Magistério se une para evitar demissão de 30 mil professores categoria “O”

 

 

Dezenas de professores, principalmente das categorias “O” (temporários) e “V” (eventuais), reuniram-se na última quarta-feira (27/9) em audiência pública na Alesp, convocada pelo deputado Carlos Giannazi (PSOL). A classe está mobilizada pelo fim da “duzentena”, período de 180 dias de afastamento a que estão sujeitos os professores da categoria “O”. Pela legislação em vigor (Lei Complementar 1.093/2009), esse intervalo deve ocorrer a cada três anos e 11 meses, um evidente artifício para mascarar o vínculo de emprego.

 

Se a lei não for mudada até o final deste ano, 30 mil professores serão demitidos e substituídos por outros docentes, também contratados em caráter precário. Por isso, o magistério estadual está unido pela aprovação do PLC 24/2015, apresentado por Giannazi, que já passou por todas as comissões temáticas e teve seu regime de urgência aprovado em Plenário.

 

Segundo a professora Luciana, o PLC 24 também avança na previsão de indenização ao término no contrato.
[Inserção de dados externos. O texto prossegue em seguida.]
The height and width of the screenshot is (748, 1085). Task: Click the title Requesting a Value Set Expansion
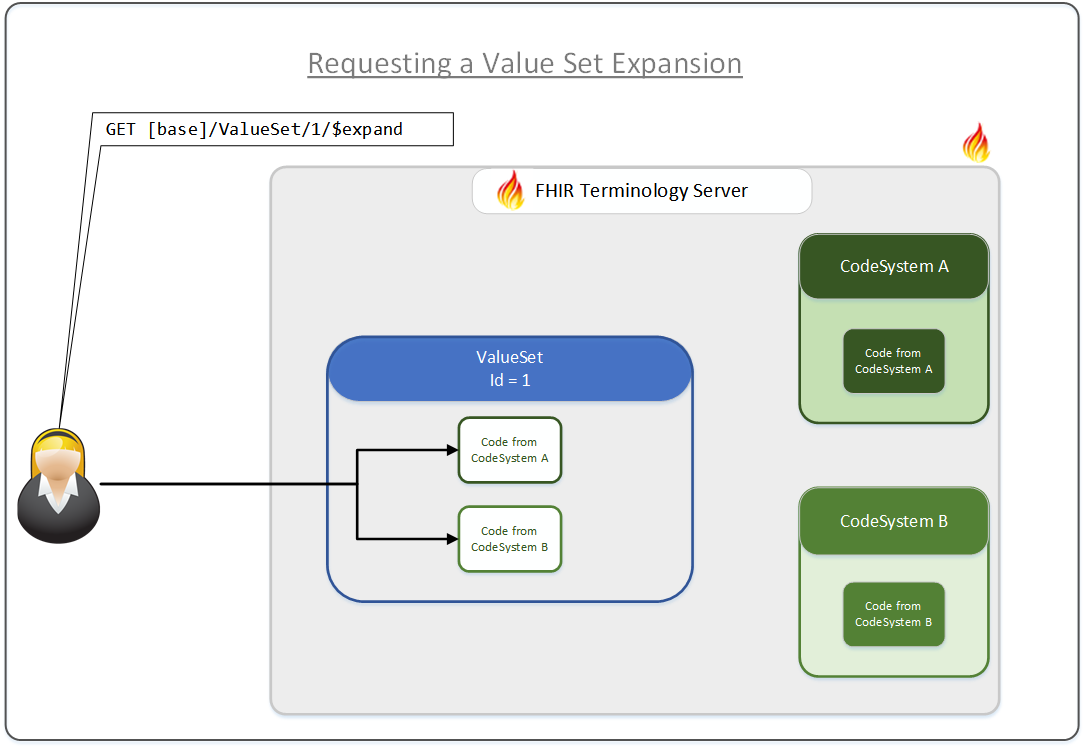coord(524,63)
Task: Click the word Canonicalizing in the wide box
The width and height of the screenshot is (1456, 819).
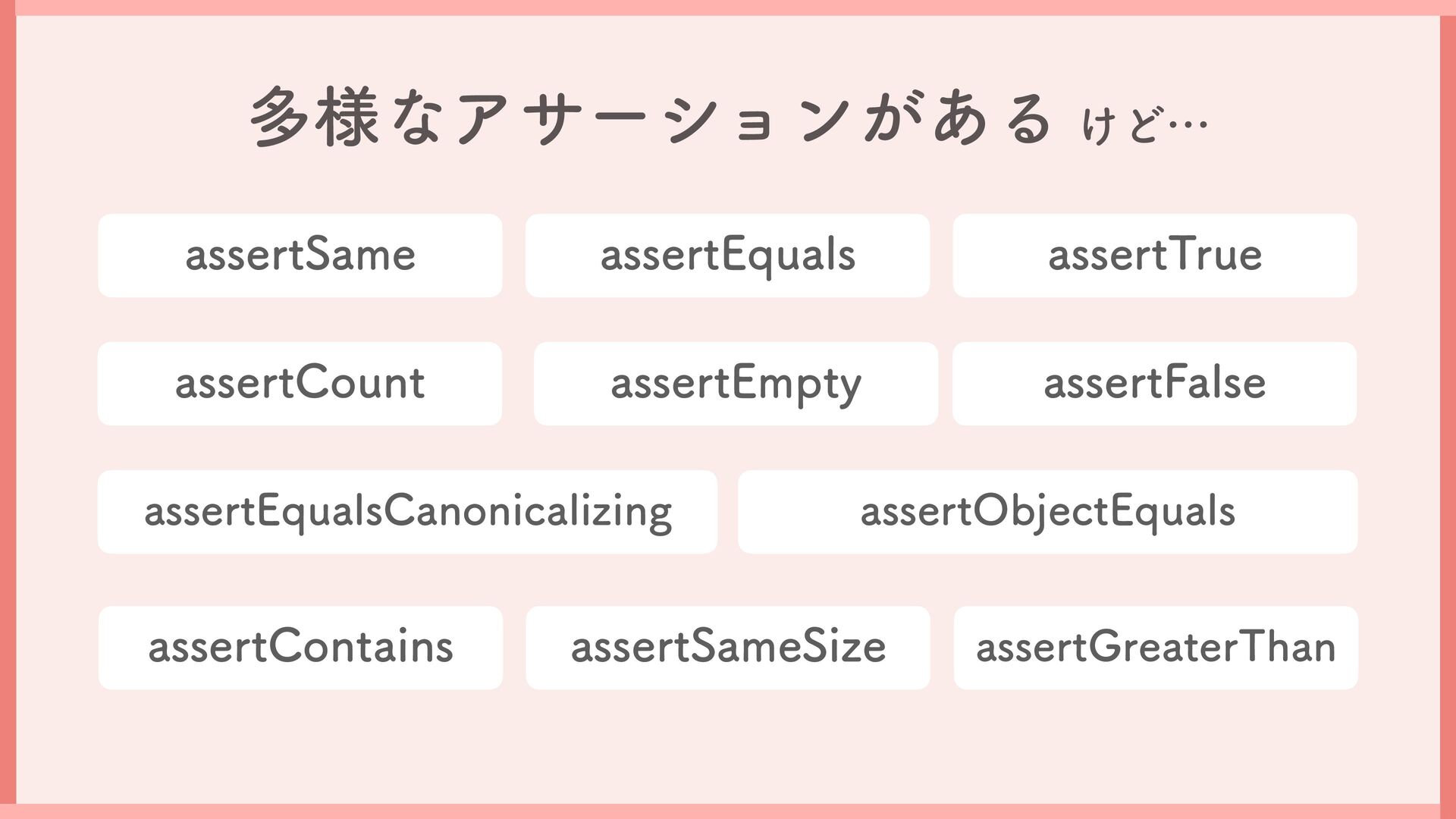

Ela sentiu na pele essa falta de amparo financeiro quando seu contrato foi extinto, conforme acredita, por conta de sua participação nas ocupações de 2015. A docente de Taboão da Serra afirmou que vários alunos que participaram do movimento também sofreram perseguição ao terem pedidos de matrícula negados.

 

Márcia, que leciona na zona leste da capital, relatou que mais de 80 salas de aula foram fechadas apenas no bairro de Sapopemba, reduzindo número de docentes e aumentando a superlotação das salas remanescentes. Ela também denunciou irregularidades na atribuição de salas, já que professores categoria “V”, “os mais fragilizados”, estão sendo designados a assumir salas praticamente em caráter definitivo. “Eles não recebem remuneração por sábados, domingos e feriados, já que deveriam atuar apenas em caráter eventual.”

 

Giannazi informou que o secretário Nalini já foi convocado, conforme requerimento de sua autoria, a comparecer na Comissão de Educação da Alesp para explicar a situação. Ele também conclamou o magistério à mobilização pela aprovação do PLC 24/2015, que garante o uso do Iamspe pelos professores temporários. “Nós voltaríamos à situação da Lei 500/1974, que é muito melhor do que a atual.”